──────── Task inputs

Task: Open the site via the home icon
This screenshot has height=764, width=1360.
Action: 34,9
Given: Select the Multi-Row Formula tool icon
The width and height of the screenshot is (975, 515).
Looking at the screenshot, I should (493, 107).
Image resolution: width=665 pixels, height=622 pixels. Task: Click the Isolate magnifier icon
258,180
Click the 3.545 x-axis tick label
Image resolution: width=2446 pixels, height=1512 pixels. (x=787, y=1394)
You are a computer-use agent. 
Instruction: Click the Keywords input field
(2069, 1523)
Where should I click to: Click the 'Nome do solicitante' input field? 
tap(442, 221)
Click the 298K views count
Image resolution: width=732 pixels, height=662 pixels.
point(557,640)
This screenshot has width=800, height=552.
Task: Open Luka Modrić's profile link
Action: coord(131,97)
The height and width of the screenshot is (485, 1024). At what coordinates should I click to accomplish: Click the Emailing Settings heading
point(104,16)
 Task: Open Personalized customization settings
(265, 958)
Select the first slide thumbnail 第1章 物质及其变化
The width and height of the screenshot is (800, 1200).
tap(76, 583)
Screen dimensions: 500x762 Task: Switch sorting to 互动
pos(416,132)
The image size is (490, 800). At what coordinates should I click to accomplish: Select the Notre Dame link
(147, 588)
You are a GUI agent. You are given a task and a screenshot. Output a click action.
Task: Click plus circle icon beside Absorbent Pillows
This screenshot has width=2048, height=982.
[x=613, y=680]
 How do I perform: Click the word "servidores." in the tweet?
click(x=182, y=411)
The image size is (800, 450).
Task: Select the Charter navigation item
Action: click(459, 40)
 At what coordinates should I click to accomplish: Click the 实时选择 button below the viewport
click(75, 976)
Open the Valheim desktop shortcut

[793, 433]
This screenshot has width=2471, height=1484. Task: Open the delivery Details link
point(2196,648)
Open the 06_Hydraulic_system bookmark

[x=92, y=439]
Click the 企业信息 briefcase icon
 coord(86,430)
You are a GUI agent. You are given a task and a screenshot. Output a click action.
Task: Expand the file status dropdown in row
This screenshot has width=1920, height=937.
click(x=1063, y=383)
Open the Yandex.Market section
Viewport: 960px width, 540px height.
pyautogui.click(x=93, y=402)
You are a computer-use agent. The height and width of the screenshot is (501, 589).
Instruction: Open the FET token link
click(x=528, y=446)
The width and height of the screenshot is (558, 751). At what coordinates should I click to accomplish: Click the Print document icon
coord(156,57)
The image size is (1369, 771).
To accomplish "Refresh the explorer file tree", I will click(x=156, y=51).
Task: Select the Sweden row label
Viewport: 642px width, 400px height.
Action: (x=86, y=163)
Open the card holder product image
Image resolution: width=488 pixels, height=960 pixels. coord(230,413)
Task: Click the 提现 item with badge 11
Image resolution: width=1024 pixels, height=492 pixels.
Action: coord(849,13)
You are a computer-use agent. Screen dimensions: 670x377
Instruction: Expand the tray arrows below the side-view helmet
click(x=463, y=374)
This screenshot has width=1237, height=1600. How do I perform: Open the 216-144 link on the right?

────────────────

§ Work to complete:
Format the records, starting at the line containing "How do I perform: Click" and ending at the line containing "click(75, 976)", as a Markdown table. Put the row number under Row and the line under Line, leaving out blank lines.

§ Full solution:
| Row | Line |
|---|---|
| 1 |  How do I perform: Click the word "servidores." in the tweet? |
| 2 | click(x=182, y=411) |
| 3 | The image size is (800, 450). |
| 4 | Task: Select the Charter navigation item |
| 5 | Action: click(459, 40) |
| 6 |  At what coordinates should I click to accomplish: Click the 实时选择 button below the viewport |
| 7 | click(75, 976) |